Flag Description Default
--repo_id HF repo id (or local path) of the assembled Lens pipeline microsoft/Lens
--base_resolution 1024 or 1440 1440
--aspect_ratio 1:2, 9:16, 2:3, 3:4, 1:1, 4:3, 3:2, 16:9, 2:1 1:1
--steps Number of denoising steps 20
--cfg Classifier-free guidance scale 5.0
--n Number of images per prompt 1
--seed Random seed (omit for non-deterministic)
--out Output directory ./outputs
--dtype Compute dtype: bfloat16, float16, float32 bfloat16
--disable_mxfp4 Dequantize the GPT-OSS text encoder to --dtype (required on A100 / V100; Hopper+ keeps MXFP4 by default for less VRAM)
--offload Enable diffusers CPU offload (text_encoder->transformer->vae) to reduce peak VRAM
--reasoner Refine prompts with the loaded GPT-OSS encoder before generation
--api_url / --api_key / --api_model Use an OpenAI-compatible API for prompt refinement (takes precedence over --reasoner)

Citation

@article{zhao2026lens,
  title   = {Lens: Rethinking Training Efficiency for Foundational Text-to-Image Models},
  author  = {Guo, Baining and Luo, Chong and Chen, Dong and Chen, Dongdong and Wei, Fangyun and Li, Ji and Bao, Jianmin and Zhang, Jiawei and Zhao, Jinjing and Shi, Lei and Yang, Qinhong and Zhang, Sirui and Wu, Xiuyu and Feng, Xuelu and Lu, Yan and Dong, Yanchen and Yue, Yang and Wang, Yitong and Chen, Yunuo and Liang, Zhiyang and Wan, Ziyu},
  journal = {arXiv preprint arXiv:2605.21573},
  year    = {2026}
}

Responsible AI

The model is released for research purposes only and is not intended for product or service deployment. Responsible AI considerations were incorporated throughout the development process, including data selection, model training, and evaluation.
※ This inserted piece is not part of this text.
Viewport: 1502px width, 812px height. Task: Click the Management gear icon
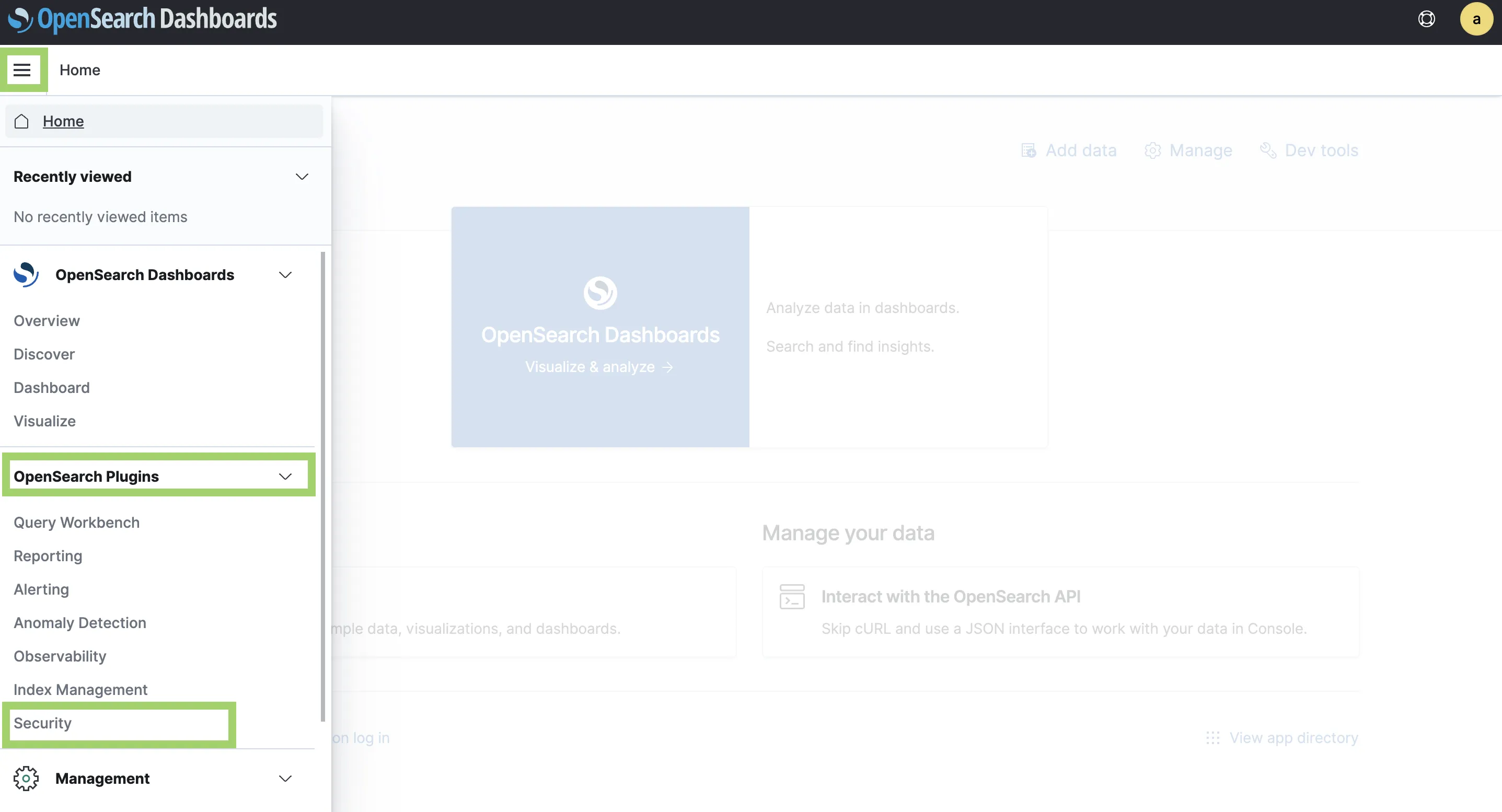pos(26,778)
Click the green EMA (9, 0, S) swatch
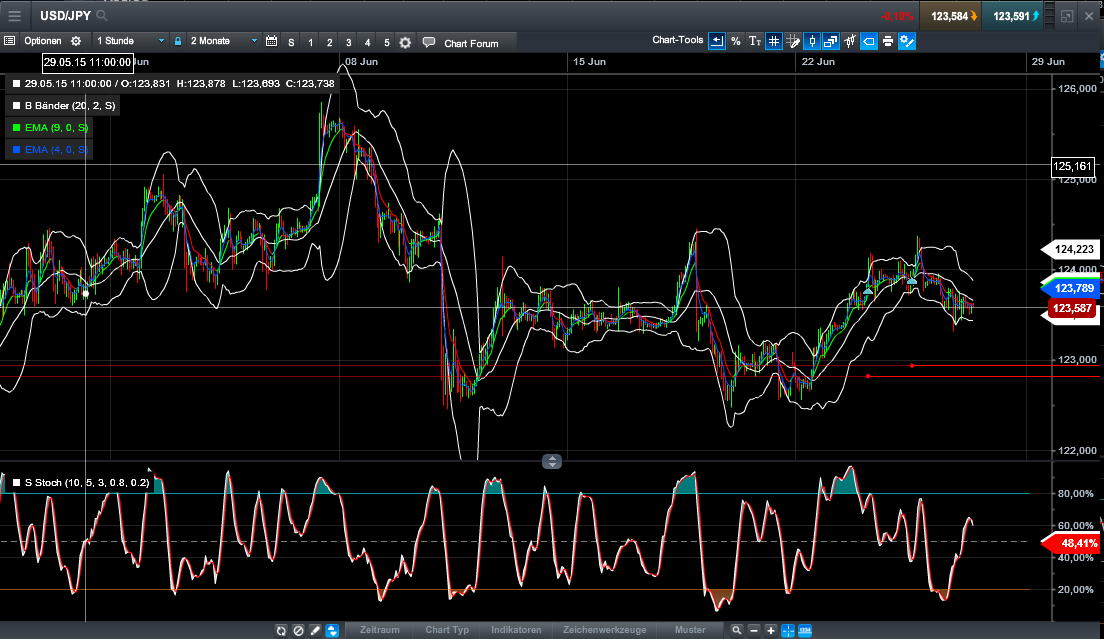Viewport: 1104px width, 639px height. (16, 128)

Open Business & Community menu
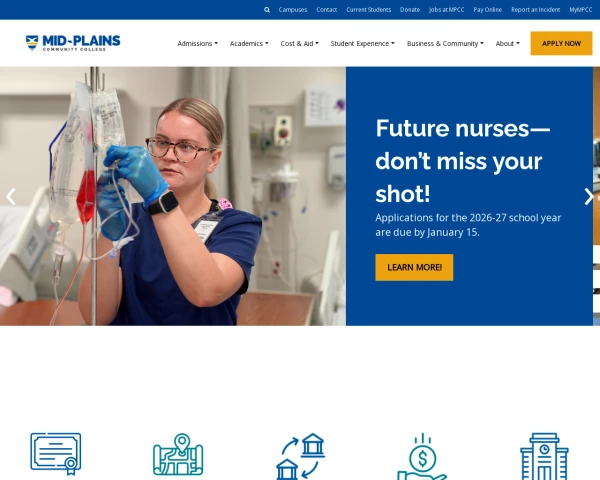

The training data includes a combination of public, licensed, and internal datasets that were processed to remove clearly identifiable personal information and reduce harmful content where possible. However, as the data is largely sourced from web-scale collections, it may contain biases or uneven representation. As a result, the model may generate outputs that are inaccurate, biased, or inappropriate under certain prompts, including content that could be misleading or raise copyright or IP-related concerns. Given these limitations, the model should be used in controlled research settings, with appropriate human oversight. Downstream users are responsible for applying additional safeguards, such as content moderation, validation, and compliance checks, before using the model in broader applications.

Privacy

This project does not collect any usage data. For more information, see the Microsoft Privacy Statement.

License

This project is released under the MIT License.